A dog lover has voiced his concern ahead of a show at a kennels in South Tyneside next month – and is planning to stage a protest.
Scott Andrews, who is a member of seven German Shepherd Associations, is fearful the highly contagious Parvovirus could be spread at Cleadon Kennels’ dog show on August 2.
One dog had to be put to sleep at the kennels last week after another died from Parvovirus the previous week, although early investigations suggested the infected dogs contracted the virus before arriving at the kennels, in Cleadon Lane.
It is understood that next Sunday’s show will be taking place at a different part of the kennels, with the dogs who had Parvovirus having been held in a confined area, while there remains some doubt as to whether it will still go ahead.
If it does, Mr Andrews believes there may be a safety issue, and said: “There’s a recommended 14-day incubation period after a dog dies of Parvovirus, but it can stay on the ground where the dogs have walked on and the surrounding areas for up to six months.
“As animal lovers, we’re very concerned that this dog show is going ahead, and believe there is a big risk.
As animal lovers, we’re very concerned that this dog show is going aheadScott Andrews
“We’re going to hold a protest on the day to tell the people going to the dog show about the risks, as they may be unaware. I’ve got nothing against Cleadon Kennels and we’re not trying to cause trouble, but I’m concerned that people will go to the show with their dogs, without knowing that the Parvovirus could still be there.”
The dog show is designed to raise money and awareness about how many dogs are in need of new homes, with a raffle, free micro-chipping and other activities expected to take place from 12pm. A spokesperson for the kennels was unavailable for comment.
A spokesperson for South Tyneside Council said: “The kennels have implemented a detailed disinfection scheme in accordance with best practice using appropriate disinfectants. Infection control is an essential part of the kennel’s operations given the variable or unknown nature, health and immunity of stray animals.

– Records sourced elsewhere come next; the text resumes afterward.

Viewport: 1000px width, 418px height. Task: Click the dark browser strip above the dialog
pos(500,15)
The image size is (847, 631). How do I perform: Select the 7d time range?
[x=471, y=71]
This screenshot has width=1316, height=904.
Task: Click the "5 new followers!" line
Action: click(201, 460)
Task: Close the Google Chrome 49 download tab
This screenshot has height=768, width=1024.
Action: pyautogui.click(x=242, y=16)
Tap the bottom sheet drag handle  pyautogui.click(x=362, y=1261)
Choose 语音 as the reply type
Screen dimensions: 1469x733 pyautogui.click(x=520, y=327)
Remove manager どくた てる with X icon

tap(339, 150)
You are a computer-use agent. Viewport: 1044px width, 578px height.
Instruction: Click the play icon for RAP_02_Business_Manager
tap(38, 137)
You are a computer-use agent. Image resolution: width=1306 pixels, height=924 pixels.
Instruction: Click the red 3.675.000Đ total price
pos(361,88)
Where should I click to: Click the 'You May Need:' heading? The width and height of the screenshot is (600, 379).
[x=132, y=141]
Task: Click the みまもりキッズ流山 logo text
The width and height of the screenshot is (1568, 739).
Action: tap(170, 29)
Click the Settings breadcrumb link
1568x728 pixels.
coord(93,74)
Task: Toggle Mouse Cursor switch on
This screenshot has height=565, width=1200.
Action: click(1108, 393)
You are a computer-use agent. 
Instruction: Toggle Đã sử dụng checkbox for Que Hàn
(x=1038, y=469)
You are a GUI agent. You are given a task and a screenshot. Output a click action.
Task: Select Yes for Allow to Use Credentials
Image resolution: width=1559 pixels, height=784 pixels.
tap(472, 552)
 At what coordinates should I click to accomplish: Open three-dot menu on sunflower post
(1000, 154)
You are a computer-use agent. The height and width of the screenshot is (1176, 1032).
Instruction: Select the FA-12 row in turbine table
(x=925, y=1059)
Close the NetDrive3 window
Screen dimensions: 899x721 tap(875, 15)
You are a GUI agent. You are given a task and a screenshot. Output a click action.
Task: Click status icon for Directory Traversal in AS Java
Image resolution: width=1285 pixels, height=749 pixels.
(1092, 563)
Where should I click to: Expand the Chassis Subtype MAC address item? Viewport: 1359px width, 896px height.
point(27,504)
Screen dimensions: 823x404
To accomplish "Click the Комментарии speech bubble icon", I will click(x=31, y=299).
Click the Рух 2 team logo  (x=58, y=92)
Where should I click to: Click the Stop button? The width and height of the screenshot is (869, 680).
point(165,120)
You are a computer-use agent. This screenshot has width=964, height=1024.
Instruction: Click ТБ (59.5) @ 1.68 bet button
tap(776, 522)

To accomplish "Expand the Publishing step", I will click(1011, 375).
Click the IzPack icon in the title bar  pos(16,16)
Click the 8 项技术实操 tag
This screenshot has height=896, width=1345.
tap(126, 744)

“The typical incubation period is seven to 10 days, though this can vary slightly. Given the timescales of the infections in these particular dogs, it is extremely unlikely that they are linked to Cleadon Kennels.
“The dogs in question also did not have freedom to wander across the site, and were only present within the stray dog section for a short period of time.
“Dog owners are advised to ensure their animals are fully vaccinated. If they are not vaccinated, exposure to other dogs should be minimised. If any owners are in doubt we would recommend they contact their local vet.”